▶ _WHAT YOU ARE ASKED TO DO_
Examine each line of the data. Copy the line if it includes the word "near".

▶ _THE DATA_
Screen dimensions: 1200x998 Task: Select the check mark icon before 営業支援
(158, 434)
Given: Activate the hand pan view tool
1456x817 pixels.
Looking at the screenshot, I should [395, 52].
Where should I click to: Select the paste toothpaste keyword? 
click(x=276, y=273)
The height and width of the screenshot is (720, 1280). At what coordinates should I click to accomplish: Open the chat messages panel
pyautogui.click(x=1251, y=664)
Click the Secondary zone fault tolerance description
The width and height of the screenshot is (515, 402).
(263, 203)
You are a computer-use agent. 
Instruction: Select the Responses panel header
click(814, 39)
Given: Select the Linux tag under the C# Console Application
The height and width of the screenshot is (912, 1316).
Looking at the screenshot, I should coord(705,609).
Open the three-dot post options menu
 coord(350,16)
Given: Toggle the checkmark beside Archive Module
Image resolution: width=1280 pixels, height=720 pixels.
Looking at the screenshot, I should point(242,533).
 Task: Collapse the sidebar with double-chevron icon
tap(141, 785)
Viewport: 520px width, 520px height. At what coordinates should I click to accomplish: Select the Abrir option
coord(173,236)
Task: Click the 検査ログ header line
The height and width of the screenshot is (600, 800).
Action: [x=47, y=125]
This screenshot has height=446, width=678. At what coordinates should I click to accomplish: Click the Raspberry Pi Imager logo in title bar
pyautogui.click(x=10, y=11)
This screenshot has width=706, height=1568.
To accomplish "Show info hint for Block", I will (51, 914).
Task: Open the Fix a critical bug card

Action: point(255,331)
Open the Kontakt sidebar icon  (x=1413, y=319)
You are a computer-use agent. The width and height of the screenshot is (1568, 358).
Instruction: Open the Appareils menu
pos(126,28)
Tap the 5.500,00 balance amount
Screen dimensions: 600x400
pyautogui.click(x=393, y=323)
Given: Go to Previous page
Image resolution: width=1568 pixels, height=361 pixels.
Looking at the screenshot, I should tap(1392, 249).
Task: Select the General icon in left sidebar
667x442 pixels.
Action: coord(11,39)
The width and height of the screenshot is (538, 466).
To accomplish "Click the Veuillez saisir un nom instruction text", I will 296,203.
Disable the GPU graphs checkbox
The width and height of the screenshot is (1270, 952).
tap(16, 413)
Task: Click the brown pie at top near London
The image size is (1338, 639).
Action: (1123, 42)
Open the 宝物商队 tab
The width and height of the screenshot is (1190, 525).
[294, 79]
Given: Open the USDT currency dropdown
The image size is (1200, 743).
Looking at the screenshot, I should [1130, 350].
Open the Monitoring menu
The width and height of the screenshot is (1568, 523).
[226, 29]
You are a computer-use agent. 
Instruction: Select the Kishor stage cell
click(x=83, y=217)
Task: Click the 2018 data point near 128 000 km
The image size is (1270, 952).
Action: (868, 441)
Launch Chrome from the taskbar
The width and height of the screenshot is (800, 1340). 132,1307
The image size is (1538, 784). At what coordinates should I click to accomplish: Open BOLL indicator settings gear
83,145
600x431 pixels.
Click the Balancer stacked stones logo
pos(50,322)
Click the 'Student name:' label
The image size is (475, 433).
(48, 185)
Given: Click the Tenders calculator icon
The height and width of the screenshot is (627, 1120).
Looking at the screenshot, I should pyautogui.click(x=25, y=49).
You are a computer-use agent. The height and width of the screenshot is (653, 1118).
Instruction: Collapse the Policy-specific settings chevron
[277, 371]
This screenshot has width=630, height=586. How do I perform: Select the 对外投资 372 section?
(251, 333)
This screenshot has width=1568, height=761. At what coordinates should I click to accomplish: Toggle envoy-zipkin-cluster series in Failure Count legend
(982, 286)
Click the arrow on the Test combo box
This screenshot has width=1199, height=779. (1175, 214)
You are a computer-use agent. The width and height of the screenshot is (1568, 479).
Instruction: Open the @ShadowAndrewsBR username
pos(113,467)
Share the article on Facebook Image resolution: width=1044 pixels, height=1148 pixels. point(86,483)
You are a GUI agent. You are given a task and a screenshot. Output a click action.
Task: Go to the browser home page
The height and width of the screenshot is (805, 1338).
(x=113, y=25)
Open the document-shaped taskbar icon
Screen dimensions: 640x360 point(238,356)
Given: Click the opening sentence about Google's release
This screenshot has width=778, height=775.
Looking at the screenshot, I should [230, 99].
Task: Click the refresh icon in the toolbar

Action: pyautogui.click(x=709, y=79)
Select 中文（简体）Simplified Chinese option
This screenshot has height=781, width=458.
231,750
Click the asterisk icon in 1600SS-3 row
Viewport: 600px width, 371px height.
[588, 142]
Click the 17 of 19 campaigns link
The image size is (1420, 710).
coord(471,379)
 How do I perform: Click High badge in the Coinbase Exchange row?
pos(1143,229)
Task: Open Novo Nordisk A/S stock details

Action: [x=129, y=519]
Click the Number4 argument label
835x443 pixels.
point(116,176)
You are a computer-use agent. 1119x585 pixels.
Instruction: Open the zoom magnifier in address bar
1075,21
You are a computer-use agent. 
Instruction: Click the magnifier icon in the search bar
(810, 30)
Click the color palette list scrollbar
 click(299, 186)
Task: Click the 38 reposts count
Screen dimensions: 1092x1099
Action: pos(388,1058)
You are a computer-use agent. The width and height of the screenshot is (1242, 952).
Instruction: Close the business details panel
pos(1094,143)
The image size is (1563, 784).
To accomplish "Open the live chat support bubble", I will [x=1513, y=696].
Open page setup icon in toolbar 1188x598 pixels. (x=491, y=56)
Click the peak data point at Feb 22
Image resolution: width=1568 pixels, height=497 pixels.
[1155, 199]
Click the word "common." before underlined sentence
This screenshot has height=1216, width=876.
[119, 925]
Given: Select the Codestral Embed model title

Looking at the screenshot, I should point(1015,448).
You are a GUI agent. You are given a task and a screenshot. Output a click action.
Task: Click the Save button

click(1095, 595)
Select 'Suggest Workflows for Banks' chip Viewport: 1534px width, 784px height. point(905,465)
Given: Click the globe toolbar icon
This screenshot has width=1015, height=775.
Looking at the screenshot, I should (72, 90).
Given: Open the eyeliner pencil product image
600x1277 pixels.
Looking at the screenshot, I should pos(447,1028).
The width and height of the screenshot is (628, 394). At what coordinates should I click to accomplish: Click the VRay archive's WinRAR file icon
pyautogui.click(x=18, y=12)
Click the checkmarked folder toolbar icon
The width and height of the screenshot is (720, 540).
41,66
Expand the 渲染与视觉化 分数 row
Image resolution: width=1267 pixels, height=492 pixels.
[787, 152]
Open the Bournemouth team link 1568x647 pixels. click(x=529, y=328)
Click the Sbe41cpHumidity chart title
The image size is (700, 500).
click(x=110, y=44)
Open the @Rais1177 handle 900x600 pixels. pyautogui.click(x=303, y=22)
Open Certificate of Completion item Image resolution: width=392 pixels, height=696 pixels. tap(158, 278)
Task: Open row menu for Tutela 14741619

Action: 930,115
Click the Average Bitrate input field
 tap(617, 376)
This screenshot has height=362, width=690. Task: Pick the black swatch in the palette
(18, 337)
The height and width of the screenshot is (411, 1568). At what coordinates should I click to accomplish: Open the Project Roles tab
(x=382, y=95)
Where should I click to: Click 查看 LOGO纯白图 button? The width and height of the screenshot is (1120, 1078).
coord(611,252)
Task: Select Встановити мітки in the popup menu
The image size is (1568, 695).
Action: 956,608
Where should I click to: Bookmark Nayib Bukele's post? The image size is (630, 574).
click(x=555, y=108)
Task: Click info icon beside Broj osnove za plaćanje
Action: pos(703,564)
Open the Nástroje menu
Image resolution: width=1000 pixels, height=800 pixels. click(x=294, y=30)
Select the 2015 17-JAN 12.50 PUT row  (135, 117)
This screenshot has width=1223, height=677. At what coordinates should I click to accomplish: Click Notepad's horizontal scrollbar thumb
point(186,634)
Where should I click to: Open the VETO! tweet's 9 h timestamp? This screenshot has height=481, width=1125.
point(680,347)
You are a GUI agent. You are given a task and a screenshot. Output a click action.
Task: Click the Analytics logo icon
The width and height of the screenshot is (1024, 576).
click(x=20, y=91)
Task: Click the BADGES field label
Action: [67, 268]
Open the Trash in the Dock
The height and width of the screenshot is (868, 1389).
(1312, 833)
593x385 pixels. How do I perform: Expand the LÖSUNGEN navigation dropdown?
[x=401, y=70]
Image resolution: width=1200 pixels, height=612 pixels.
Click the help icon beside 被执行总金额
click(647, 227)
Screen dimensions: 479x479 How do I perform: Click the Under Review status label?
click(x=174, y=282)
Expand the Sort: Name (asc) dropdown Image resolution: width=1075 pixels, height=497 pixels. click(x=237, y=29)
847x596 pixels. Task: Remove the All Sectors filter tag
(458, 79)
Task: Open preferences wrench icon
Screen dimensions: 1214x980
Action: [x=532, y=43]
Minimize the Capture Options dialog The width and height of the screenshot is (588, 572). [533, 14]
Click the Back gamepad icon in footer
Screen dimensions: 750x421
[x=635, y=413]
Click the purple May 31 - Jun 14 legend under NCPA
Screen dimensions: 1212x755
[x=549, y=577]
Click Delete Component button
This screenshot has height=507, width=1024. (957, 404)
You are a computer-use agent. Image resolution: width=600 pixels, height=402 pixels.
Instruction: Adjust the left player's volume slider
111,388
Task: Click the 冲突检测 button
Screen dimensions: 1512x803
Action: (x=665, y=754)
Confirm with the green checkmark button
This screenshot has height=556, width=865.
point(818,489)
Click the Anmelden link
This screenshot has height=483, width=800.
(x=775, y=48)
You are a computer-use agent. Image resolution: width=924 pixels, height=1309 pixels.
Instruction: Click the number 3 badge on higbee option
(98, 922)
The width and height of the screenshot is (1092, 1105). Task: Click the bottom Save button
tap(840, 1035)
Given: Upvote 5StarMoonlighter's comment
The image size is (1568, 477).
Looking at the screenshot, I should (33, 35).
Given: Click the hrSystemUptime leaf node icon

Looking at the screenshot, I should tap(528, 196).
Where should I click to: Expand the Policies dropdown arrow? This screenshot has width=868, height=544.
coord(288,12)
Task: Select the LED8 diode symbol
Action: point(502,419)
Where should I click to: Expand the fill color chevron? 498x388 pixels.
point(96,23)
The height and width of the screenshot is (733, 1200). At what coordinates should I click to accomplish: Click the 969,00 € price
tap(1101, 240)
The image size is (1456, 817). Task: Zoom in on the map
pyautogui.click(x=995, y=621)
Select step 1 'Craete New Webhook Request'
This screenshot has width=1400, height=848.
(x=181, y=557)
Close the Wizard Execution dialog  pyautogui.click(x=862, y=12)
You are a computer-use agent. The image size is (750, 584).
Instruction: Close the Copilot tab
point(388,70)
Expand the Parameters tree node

▶ _THE COMPLETED TASK_
Task: Click the brown pie at top near London
Task: Click the 2018 data point near 128 000 km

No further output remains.